====== Data to examine ======

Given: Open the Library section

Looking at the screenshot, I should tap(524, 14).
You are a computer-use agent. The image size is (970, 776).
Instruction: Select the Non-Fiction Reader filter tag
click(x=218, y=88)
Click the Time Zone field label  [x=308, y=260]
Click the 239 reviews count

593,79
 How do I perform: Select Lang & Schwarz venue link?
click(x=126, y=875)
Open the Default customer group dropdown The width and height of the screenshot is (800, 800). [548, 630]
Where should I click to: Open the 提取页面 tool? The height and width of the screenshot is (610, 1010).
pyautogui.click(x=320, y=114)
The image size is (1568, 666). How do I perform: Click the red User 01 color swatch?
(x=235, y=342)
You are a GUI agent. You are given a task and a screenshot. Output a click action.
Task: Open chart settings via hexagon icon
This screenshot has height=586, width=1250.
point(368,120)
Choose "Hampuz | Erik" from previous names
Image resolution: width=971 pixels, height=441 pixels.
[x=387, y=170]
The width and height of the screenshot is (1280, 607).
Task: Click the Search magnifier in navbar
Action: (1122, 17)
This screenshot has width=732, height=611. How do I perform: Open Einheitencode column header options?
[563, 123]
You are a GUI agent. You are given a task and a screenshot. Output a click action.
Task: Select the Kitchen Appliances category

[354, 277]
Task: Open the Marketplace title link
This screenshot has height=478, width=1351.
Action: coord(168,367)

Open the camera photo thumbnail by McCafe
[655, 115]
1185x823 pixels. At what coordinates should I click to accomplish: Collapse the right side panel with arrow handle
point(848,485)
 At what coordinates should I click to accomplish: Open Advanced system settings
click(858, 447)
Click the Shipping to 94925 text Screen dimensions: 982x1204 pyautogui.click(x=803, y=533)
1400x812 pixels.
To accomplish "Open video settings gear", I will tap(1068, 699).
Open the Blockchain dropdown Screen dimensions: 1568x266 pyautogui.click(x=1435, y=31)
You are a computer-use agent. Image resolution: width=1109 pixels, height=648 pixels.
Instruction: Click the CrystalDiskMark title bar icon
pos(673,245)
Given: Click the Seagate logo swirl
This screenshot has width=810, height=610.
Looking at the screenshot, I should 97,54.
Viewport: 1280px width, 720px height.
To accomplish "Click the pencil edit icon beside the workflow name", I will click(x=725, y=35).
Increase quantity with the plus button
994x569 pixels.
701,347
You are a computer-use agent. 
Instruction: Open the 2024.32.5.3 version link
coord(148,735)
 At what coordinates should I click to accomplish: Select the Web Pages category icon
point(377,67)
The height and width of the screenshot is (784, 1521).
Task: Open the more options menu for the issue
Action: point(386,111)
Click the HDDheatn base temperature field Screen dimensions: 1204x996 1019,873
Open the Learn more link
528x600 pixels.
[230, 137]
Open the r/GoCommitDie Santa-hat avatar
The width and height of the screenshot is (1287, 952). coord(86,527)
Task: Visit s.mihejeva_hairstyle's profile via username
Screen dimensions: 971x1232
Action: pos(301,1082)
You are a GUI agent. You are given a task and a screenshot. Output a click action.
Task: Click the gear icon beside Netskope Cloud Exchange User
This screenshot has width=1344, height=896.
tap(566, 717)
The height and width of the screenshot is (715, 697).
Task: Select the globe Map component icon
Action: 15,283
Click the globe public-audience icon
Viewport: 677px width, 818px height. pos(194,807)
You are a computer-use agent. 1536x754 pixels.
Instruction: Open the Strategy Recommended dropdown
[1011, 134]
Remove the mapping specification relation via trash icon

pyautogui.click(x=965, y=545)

======

*Problem*
Set the records down again in full, exactly as they read.

*The answer*
Given: Open the Library section

Looking at the screenshot, I should tap(524, 14).
You are a computer-use agent. The image size is (970, 776).
Instruction: Select the Non-Fiction Reader filter tag
click(x=218, y=88)
Click the Time Zone field label  [x=308, y=260]
Click the 239 reviews count

593,79
 How do I perform: Select Lang & Schwarz venue link?
click(x=126, y=875)
Open the Default customer group dropdown The width and height of the screenshot is (800, 800). [548, 630]
Where should I click to: Open the 提取页面 tool? The height and width of the screenshot is (610, 1010).
pyautogui.click(x=320, y=114)
The image size is (1568, 666). How do I perform: Click the red User 01 color swatch?
(x=235, y=342)
You are a GUI agent. You are given a task and a screenshot. Output a click action.
Task: Open chart settings via hexagon icon
This screenshot has height=586, width=1250.
point(368,120)
Choose "Hampuz | Erik" from previous names
Image resolution: width=971 pixels, height=441 pixels.
[x=387, y=170]
The width and height of the screenshot is (1280, 607).
Task: Click the Search magnifier in navbar
Action: (1122, 17)
This screenshot has width=732, height=611. How do I perform: Open Einheitencode column header options?
[563, 123]
You are a GUI agent. You are given a task and a screenshot. Output a click action.
Task: Select the Kitchen Appliances category

[354, 277]
Task: Open the Marketplace title link
This screenshot has height=478, width=1351.
Action: coord(168,367)

Open the camera photo thumbnail by McCafe
[655, 115]
1185x823 pixels. At what coordinates should I click to accomplish: Collapse the right side panel with arrow handle
point(848,485)
 At what coordinates should I click to accomplish: Open Advanced system settings
click(858, 447)
Click the Shipping to 94925 text Screen dimensions: 982x1204 pyautogui.click(x=803, y=533)
1400x812 pixels.
To accomplish "Open video settings gear", I will tap(1068, 699).
Open the Blockchain dropdown Screen dimensions: 1568x266 pyautogui.click(x=1435, y=31)
You are a computer-use agent. Image resolution: width=1109 pixels, height=648 pixels.
Instruction: Click the CrystalDiskMark title bar icon
pos(673,245)
Given: Click the Seagate logo swirl
This screenshot has width=810, height=610.
Looking at the screenshot, I should 97,54.
Viewport: 1280px width, 720px height.
To accomplish "Click the pencil edit icon beside the workflow name", I will click(x=725, y=35).
Increase quantity with the plus button
994x569 pixels.
701,347
You are a computer-use agent. 
Instruction: Open the 2024.32.5.3 version link
coord(148,735)
 At what coordinates should I click to accomplish: Select the Web Pages category icon
point(377,67)
The height and width of the screenshot is (784, 1521).
Task: Open the more options menu for the issue
Action: point(386,111)
Click the HDDheatn base temperature field Screen dimensions: 1204x996 1019,873
Open the Learn more link
528x600 pixels.
[230, 137]
Open the r/GoCommitDie Santa-hat avatar
The width and height of the screenshot is (1287, 952). coord(86,527)
Task: Visit s.mihejeva_hairstyle's profile via username
Screen dimensions: 971x1232
Action: pos(301,1082)
You are a GUI agent. You are given a task and a screenshot. Output a click action.
Task: Click the gear icon beside Netskope Cloud Exchange User
This screenshot has width=1344, height=896.
tap(566, 717)
The height and width of the screenshot is (715, 697).
Task: Select the globe Map component icon
Action: 15,283
Click the globe public-audience icon
Viewport: 677px width, 818px height. pos(194,807)
You are a computer-use agent. 1536x754 pixels.
Instruction: Open the Strategy Recommended dropdown
[1011, 134]
Remove the mapping specification relation via trash icon

pyautogui.click(x=965, y=545)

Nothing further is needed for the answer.